A few weeks ago a bunch of the neighborhood kids started working on a fort built around a dead tree that had fallen on a strange triangle of land that was incredibly overgrown and wild; it was always unclear who owned this sliver of land and it seemed like the perfect place to build a fort. One day we brought out a picnic and a bunch of tools and built a huge wall from the fallen tree to another tree to completely enclose the fort, then inside the kids built booby traps and lookout posts. My daughter built a swing in there. We brought over kid-sized chairs and added a flagpole. The whole thing was pretty awesome.
Of course, such a bustle of positive activity invokes the Tyree Guyton Rule here in Detroit, which is, of course, Any time you try to do something positive with others' neglect, someone will finally pay attention and come along to tear it down. One day one of the sweet neighbor boys showed up on my porch, nearly in tears: "They tore down our fort!" No one knows who "they" were. They came while no one was looking and took it all away, including the dead tree. They even mowed the feral triangle.

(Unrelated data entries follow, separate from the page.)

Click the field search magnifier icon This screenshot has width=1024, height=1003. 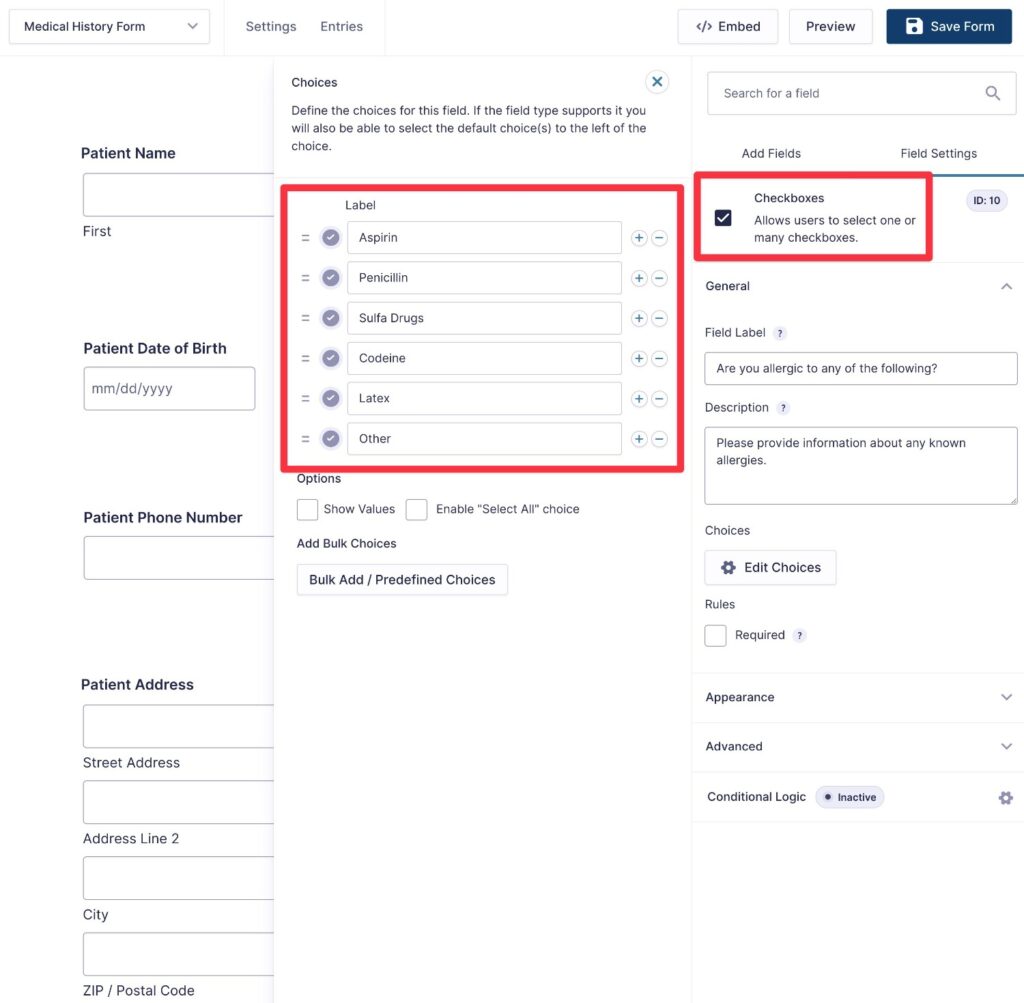[x=992, y=92]
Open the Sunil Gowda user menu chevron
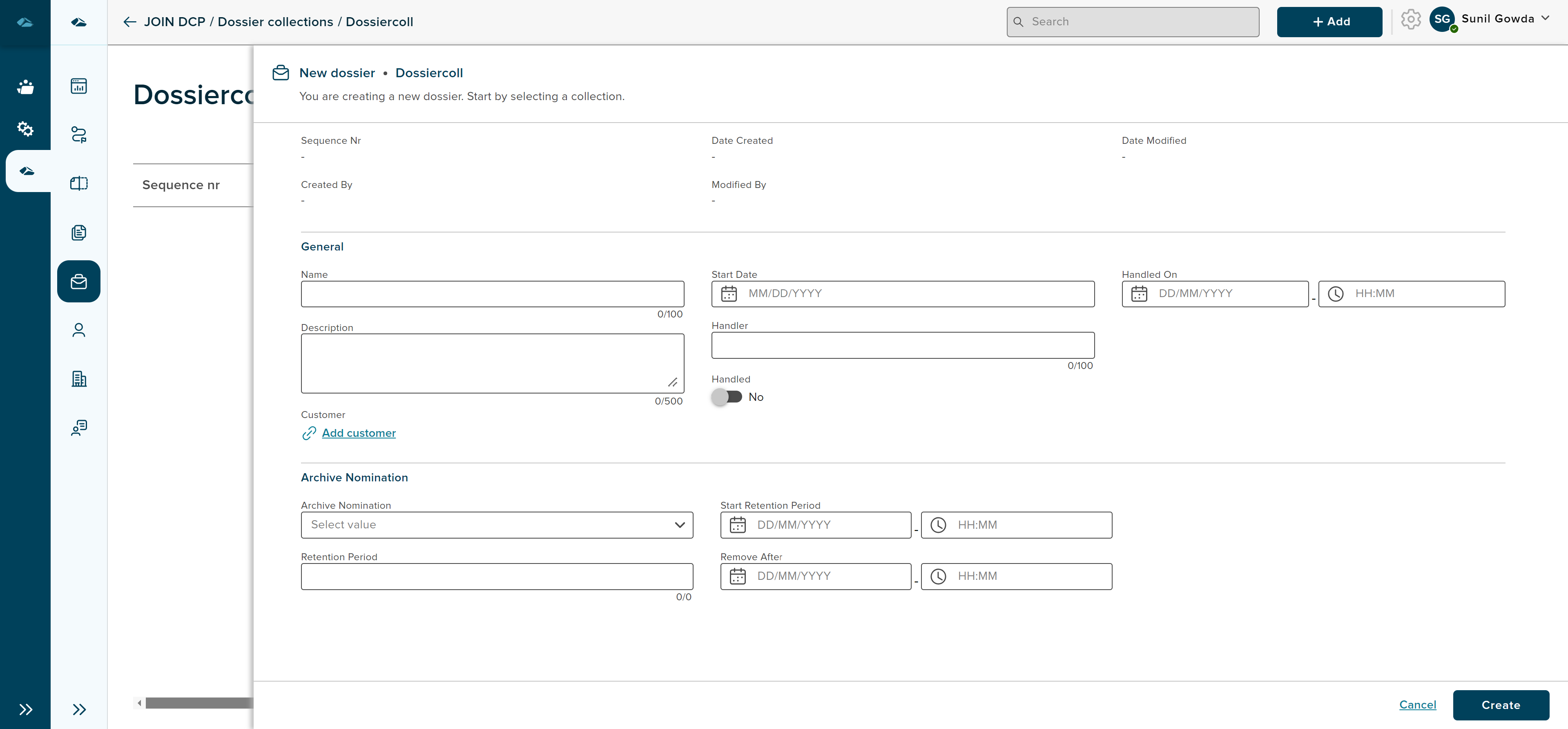Viewport: 1568px width, 729px height. point(1546,18)
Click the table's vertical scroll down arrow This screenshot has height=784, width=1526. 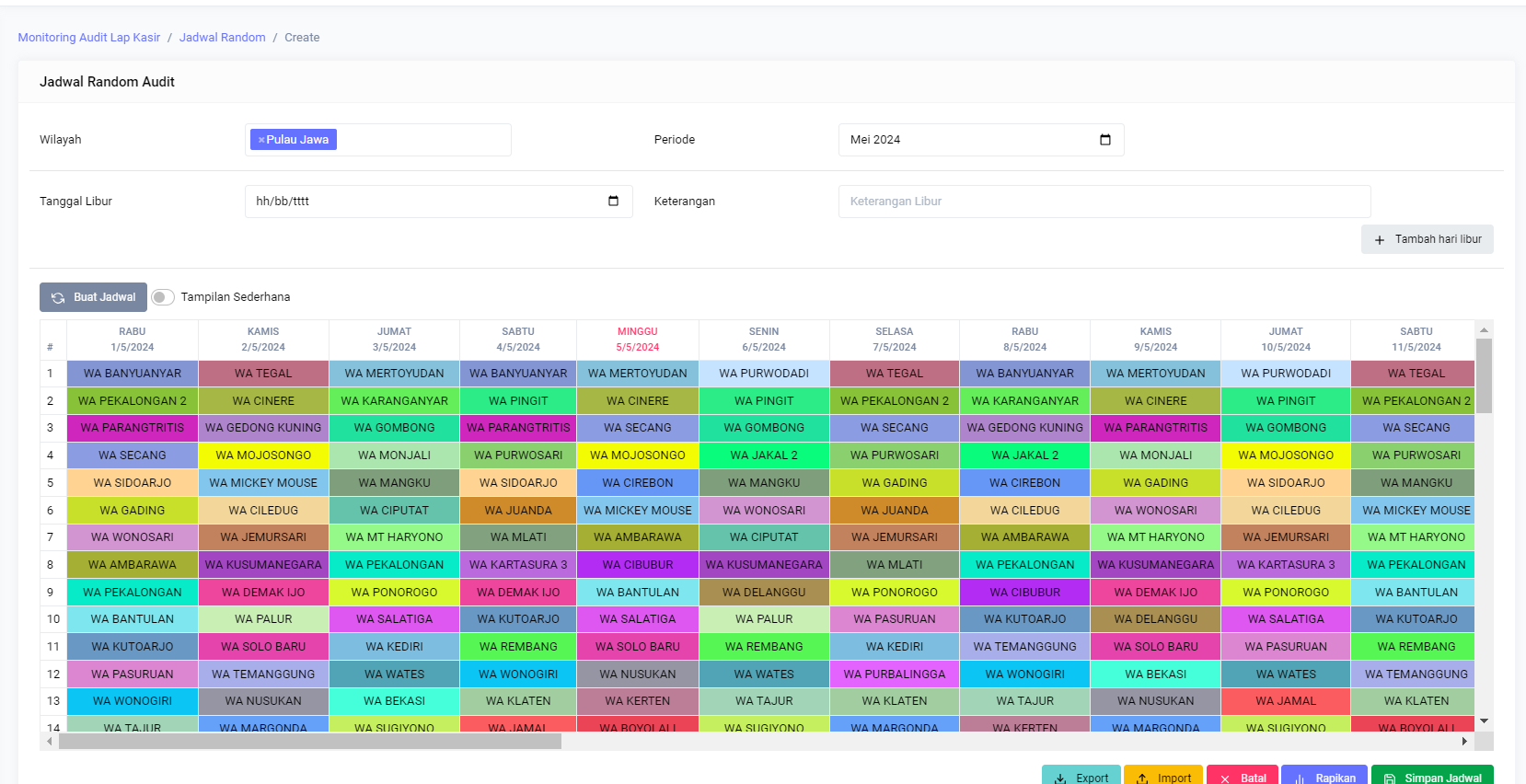1484,721
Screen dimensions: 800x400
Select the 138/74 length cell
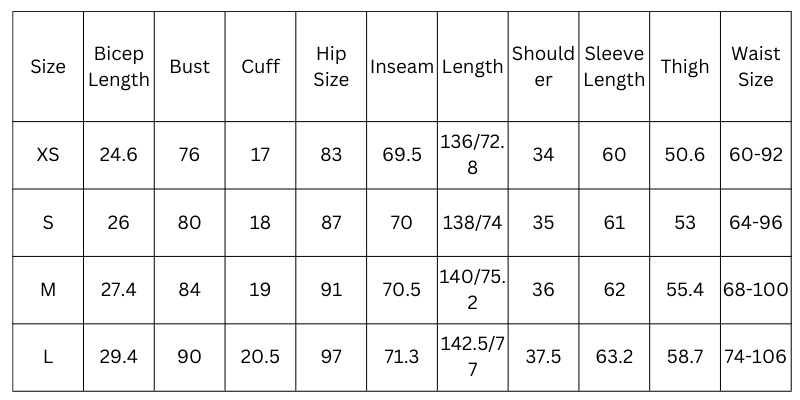coord(472,222)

The next day, the kids looked out into our park and saw that someone else had installed a lovely tire swing on the tree they already loved to climb in and play around while I threw a frisbee to the dog.
Now our afternoon dog walks are so much more fun. For some strange reason when they swing on that thing they shout "Opa!" like the waiters in Greektown do when they set their cheese on fire. It's really weird. They are very curious about who might have put the swing there, but I've stressed that the mystery is just another good part of living where we do.